During Sean Combs' acceptance speech for the Recording Academy's Salute to Industry Icon award at the Clive Davis' Pre-Grammy Gala, where he expressed his disappointment towards the Grammy Awards due to the lack of big award wins for Black artists, Combs' spoke on Thriller being Jackson's "revenge" for "not being nominated [enough] for Off the Wall". Combs' also dedicated his award to Off the Wall. A writer of PR Newswire credits the album for "smashing the ceiling on record sales for black artists [and] ushering in an exciting new era of R&B-to-pop crossover airplay, chart, marketing and sales trends not seen before in modern pop music."

According to the same writer,
Off the Wall transcended music and entertainment altogether [to Black America]. The success of the album marked a level of national and international achievement that conjured pride in a culture that as late as the end of the 1970s was still fighting for the kind of social acceptance that Jackson's album received. Because of Off the Walls indelible influence, 21st century artists as disparate as Beyonce, Pharrell, Kendrick Lamar and The Weeknd all have a blueprint they turned to for creating their superstardom.

=== Reappraisal ===
Retrospective reviews have continued to praise Off the Wall for its appeal in the 21st century.
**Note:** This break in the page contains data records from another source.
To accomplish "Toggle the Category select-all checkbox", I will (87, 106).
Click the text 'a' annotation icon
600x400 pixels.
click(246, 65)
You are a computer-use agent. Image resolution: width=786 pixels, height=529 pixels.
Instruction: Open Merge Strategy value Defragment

Blender gave the record a full five star review stating that it was, "A blockbuster party LP that looked beyond funk to the future of dance music, and beyond soul ballads to the future of heart-tuggers—in fact, beyond R&B to color-blind pop. Hence, the forgivable Wings cover". AllMusic gave the record a five star review, praising the record's disco-tinged funk and mainstream pop blend, along with Jackson's songwriting and Jones' crafty production. The publication believed, "[Off the Wall] is an enormously fresh record, one that remains vibrant and giddily exciting years after its release".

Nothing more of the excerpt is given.